Analysis of a recent study on shame and addiction suggests that shame may play a helpful role in getting alcoholics to initiate recovery but, once they’re sober, it’s associated with relapse.

Two psychological scientists at the University of British Columbia — Jessica Tracy and Daniel Randles — decided to see if alcoholics’ feelings of shame about their addictions might actually interfere with their attempts to get sober. They recruited about a hundred middle-aged men and women from the rooms of Alcoholics Anonymous, all with less than six months of sobriety. They measured their levels of shame and other emotions, along with personality traits, and then about four months later they brought them back into the lab to see how they were doing in recovery.

… The alcoholics who were most ashamed about their last drink — typically a humiliating experience — were much more likely to relapse. Their relapses were also more severe, involving much more drinking, and they were more likely to suffer other declines in health. In short, as described in a future issue of the journal Clinical Psychological Science, feelings of shame do not appear to promote sobriety or protect against future problematic drinking — indeed the opposite.

This is the first scientific evidence to bolster what alcoholism counselors and recovering alcoholics have long known: Shame is a core emotion underlying chronic heavy drinking. Shame is what gets people into the rooms of AA — it defines the alcoholic “bottom” — but it’s a lousy motivator for staying in recovery.
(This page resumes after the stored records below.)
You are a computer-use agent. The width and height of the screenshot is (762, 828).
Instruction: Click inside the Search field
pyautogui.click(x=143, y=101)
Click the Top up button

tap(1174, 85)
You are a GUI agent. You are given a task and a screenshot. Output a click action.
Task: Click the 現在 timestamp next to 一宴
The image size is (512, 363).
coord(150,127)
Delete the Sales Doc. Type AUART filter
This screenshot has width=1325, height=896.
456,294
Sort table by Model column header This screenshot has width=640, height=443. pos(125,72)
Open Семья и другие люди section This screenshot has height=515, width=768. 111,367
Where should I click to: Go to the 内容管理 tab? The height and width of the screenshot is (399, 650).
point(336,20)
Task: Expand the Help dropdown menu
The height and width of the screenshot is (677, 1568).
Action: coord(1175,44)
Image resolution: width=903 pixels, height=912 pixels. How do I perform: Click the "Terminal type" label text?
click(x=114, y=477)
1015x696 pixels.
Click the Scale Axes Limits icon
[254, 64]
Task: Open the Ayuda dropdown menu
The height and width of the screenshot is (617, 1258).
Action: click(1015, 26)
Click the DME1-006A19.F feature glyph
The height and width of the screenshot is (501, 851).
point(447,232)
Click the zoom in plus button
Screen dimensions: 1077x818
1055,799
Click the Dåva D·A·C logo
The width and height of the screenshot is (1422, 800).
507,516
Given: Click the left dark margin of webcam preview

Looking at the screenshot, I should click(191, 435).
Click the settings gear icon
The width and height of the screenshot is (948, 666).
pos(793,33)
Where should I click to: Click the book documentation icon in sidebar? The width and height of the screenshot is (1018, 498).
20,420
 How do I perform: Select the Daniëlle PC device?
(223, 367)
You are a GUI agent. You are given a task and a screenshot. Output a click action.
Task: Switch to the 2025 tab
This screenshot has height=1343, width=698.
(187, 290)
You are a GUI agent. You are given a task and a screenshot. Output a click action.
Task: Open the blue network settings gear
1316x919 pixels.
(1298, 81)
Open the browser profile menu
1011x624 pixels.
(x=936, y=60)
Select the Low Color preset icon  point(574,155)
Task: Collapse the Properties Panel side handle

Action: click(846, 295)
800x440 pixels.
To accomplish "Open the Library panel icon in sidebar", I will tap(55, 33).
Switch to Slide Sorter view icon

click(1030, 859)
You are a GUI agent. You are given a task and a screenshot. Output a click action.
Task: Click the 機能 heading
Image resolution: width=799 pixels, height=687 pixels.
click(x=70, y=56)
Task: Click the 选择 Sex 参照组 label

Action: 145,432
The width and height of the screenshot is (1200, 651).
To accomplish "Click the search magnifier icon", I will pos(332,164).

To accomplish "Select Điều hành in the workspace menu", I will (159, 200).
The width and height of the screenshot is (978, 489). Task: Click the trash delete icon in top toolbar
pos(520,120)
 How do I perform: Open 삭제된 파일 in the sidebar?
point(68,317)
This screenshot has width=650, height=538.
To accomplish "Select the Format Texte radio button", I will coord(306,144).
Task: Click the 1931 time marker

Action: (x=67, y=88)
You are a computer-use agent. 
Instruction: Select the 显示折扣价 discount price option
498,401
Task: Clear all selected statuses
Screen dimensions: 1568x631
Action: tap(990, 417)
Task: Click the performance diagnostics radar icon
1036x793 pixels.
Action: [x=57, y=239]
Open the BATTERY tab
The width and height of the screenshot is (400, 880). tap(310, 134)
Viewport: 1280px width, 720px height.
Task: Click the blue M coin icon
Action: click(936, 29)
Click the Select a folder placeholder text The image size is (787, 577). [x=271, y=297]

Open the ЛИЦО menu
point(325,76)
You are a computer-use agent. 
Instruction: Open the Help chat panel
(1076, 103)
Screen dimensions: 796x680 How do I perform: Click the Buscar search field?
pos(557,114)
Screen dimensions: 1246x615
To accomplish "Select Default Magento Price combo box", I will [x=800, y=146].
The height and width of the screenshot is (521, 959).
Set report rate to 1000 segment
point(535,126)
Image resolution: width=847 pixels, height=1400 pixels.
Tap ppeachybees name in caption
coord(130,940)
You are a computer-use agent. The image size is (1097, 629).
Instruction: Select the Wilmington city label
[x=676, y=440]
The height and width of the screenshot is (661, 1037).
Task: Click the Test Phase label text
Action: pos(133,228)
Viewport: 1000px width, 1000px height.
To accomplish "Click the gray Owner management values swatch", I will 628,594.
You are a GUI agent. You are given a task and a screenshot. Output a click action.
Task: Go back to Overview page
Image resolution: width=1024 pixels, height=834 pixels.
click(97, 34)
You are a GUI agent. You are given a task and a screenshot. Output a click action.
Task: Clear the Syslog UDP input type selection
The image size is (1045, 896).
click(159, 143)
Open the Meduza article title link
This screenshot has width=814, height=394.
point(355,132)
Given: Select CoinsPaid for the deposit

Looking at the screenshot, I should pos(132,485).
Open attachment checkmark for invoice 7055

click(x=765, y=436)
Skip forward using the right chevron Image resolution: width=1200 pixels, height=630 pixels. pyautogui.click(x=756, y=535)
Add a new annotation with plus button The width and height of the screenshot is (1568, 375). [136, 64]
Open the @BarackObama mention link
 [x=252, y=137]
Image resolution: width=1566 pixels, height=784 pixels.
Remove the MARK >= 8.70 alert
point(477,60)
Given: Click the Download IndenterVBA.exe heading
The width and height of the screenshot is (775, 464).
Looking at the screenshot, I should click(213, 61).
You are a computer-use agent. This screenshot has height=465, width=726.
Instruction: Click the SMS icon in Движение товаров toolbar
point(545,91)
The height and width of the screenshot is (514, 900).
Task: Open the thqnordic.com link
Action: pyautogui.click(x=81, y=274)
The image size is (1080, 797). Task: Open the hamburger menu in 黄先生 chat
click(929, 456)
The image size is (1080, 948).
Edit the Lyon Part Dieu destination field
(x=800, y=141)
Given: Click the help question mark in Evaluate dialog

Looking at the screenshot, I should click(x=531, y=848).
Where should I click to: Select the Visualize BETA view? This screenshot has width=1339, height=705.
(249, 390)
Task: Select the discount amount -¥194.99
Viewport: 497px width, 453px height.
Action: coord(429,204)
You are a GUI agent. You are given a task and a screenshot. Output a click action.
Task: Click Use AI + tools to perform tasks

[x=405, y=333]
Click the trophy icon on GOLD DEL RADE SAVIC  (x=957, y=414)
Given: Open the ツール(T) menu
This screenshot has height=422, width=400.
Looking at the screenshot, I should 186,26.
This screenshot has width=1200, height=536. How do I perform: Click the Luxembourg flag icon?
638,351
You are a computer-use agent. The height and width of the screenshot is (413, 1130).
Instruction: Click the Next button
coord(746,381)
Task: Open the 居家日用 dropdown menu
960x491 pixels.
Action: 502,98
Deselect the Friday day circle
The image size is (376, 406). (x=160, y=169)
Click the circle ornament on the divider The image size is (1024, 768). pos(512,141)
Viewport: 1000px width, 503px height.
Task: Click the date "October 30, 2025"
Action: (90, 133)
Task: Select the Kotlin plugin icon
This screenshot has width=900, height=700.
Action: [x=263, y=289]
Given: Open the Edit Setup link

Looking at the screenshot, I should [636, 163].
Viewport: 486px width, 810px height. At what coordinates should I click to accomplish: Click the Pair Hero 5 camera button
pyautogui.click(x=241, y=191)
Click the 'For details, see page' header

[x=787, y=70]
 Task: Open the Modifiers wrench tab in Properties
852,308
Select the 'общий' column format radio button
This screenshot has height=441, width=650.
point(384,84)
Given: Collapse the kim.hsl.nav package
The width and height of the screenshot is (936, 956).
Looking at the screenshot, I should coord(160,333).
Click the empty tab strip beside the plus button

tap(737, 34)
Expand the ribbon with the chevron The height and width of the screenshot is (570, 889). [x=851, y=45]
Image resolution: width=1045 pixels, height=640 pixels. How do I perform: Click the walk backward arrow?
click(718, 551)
The power of AA is that it offers something to replace the negative emotions that most alcoholics know all too intimately.

Sentences to ponder

photo credit: sarcasmo

Does this speak to the power of one addict talking with another?

If we’re going to find our way back to each other, we have to understand and know empathy, because empathy’s the antidote to shame. If you put shame in a Petri dish, it needs three things to grow exponentially: secrecy, silence and judgment. If you put the same amount of shame in a Petri dish and douse it with empathy, it can’t survive. The two most powerful words when we’re in struggle: me too.